## Texte source
Baron, étoit autrefois un nom général que l’on donnoit à tous les gens illustres, tant dans l’Eglise que dans l’Etat, comme aujourd’hui celui de Seigneur. De-là vient qu’une ancienne traduction françoise des histoires de Guil. de Tyr dit, Venu étoit li mois de Mars quand li Barons & hauts Homs, &c. Frédégaire dit, Burgundiæ Barones, tàm Episcopi, quàm cæteri leudes, & Orderic. Lib. II, Hist. AC. 1109. Pro tantorum itaque transitu Baronum videtur ipse mundus lugere. Il parle de S. Anselme Archevêque de Cantorberi, & de Guillaume Archevêque de Rouen. Froissard a donné ce titre à S. Jacques, vol. 3, ch. 30, 33. Or eurent ils affection d’aller en pélerinage au Baron S. Jacques. Et encore, & fit ses vœux devant le Benoît corps Saint, & Baron S. Jacques. C’est ainsi que le peuple a dit, & dit encore quelquefois, monsieur S. Jacques. Mais proprement les Barons étoient des Gentilshommes qui tenoient leurs fiefs immédiatement du Roi. Voyez Hauteserre, De Duc. & Comitib. c. 5. Voyez aussi les Notes du même Auteur sur Grégoire de Tours, p. 383, & du Tillet, Recueil des rangs, p. 11.

En Bretagne, il semble que pour être créé Baron, il falloit être parent du Duc. Voyez les titres rapportés dans l’Hist. de Bret. Tom. II, p. 1145, 1146, 1147. Il est dit dans les mêmes Actes, qui sont des Créations de Barons, faites par le Duc Pierre en 1451 que les anciens Barons de Bretagne n’étoient que neuf. D’Argentré conclut d’une lettre Patente d’Alain le Long de l’an 689, qu’en ce temps la dignité de Baron n’étoit point encore en usage dans la Bretagne, parce que nul de ceux qui y ont souscrit, n’ont pris ce titre.

## Données fournies

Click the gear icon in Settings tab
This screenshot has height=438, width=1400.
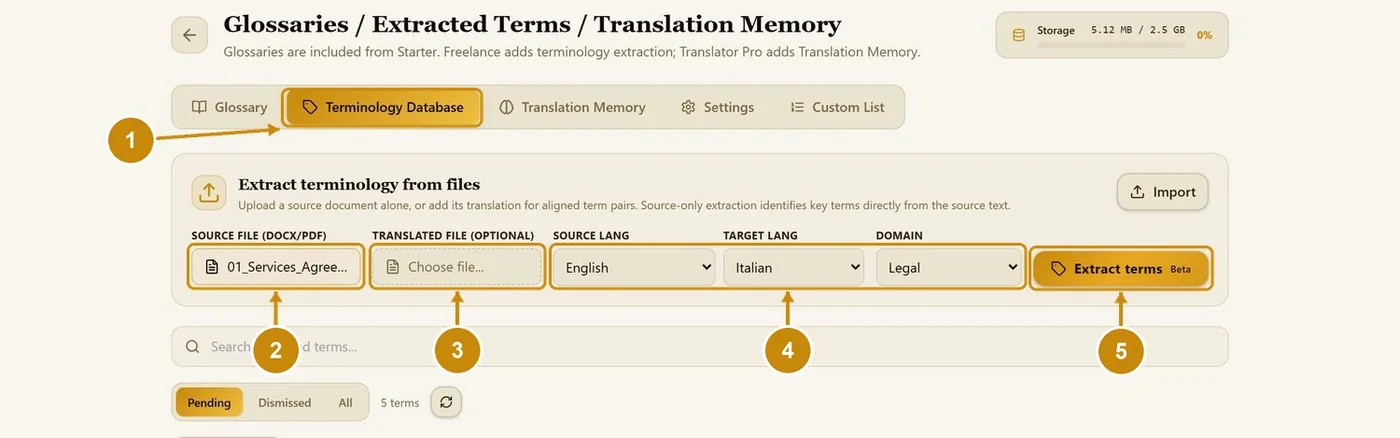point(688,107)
==
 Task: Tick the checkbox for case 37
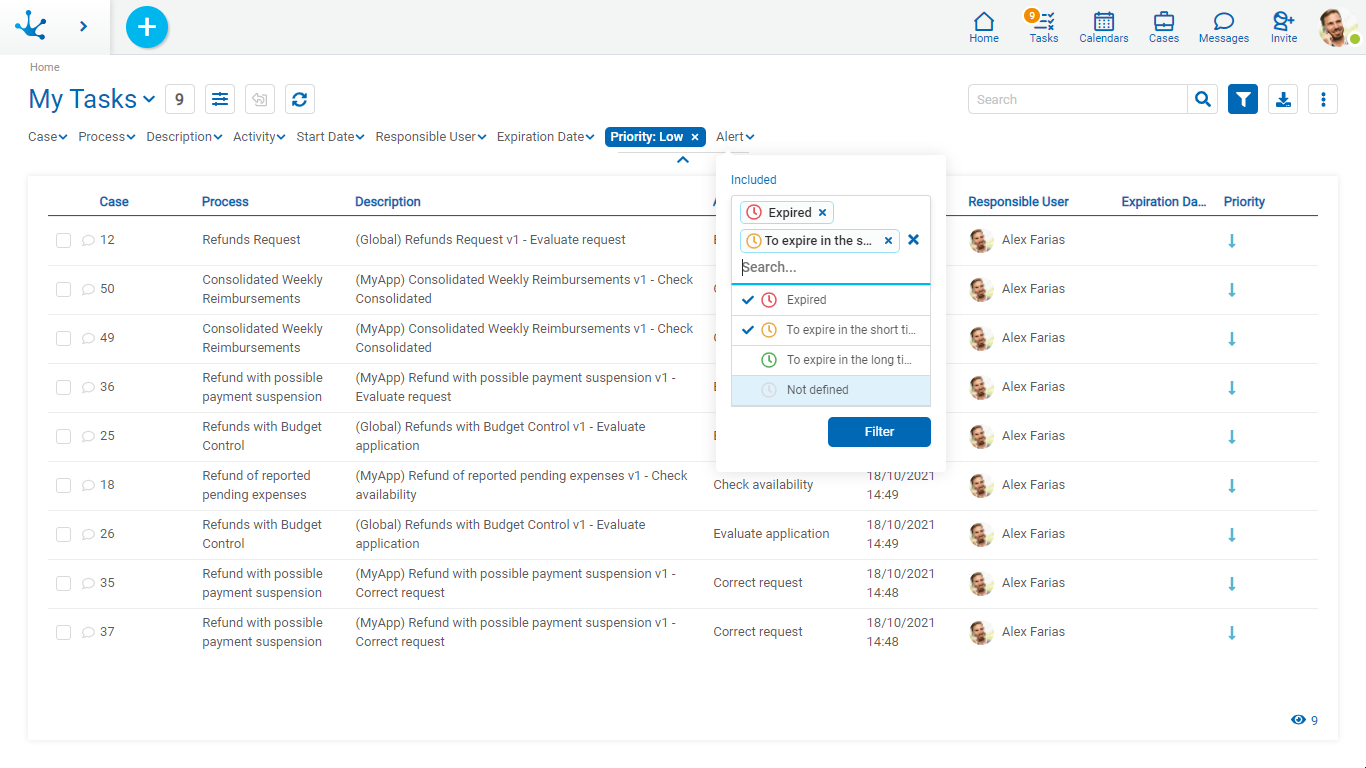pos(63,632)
* * *
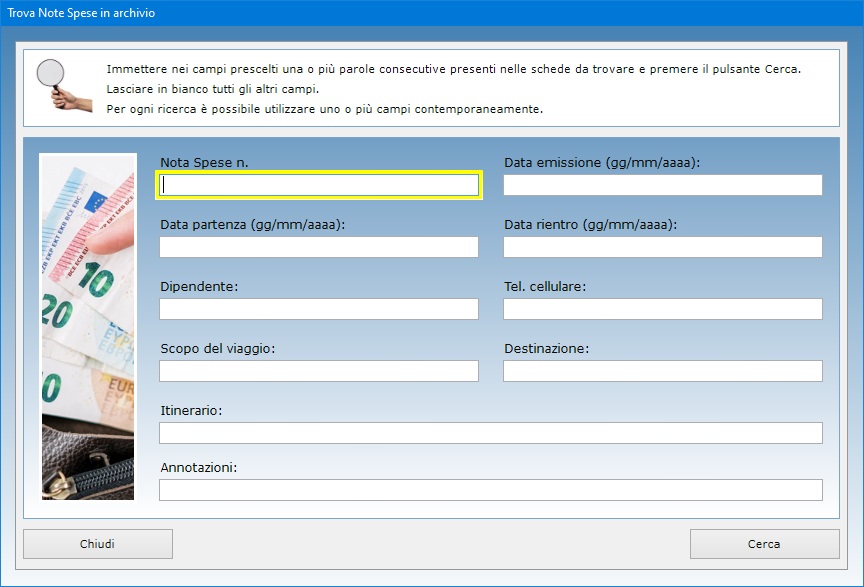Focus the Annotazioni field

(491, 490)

## Petit exercice 1
Répondez à ces questions à partir du texte sur le mot Baron :
(a) À quel saint Froissard a-t-il donné le titre de Baron ?
(b) De qui les Barons, au sens propre, tenaient-ils leurs fiefs ?
(c) Selon les actes de création faits par le Duc Pierre en 1451, combien étaient les anciens Barons de Bretagne ?
## Petit exercice 2
Recopiez le passage du texte sur le mot Baron situé entre « En Bretagne, il » et « pris ce titre. », ces deux passages compris.
Les items forment un ensemble à part, distinct du texte.

## Réponse 1
(a) Saint Jacques.
(b) Du Roi, immédiatement.
(c) Neuf.

## Réponse 2
En Bretagne, il semble que pour être créé Baron, il falloit être parent du Duc. Voyez les titres rapportés dans l’Hist. de Bret. Tom. II, p. 1145, 1146, 1147. Il est dit dans les mêmes Actes, qui sont des Créations de Barons, faites par le Duc Pierre en 1451 que les anciens Barons de Bretagne n’étoient que neuf. D’Argentré conclut d’une lettre Patente d’Alain le Long de l’an 689, qu’en ce temps la dignité de Baron n’étoit point encore en usage dans la Bretagne, parce que nul de ceux qui y ont souscrit, n’ont pris ce titre.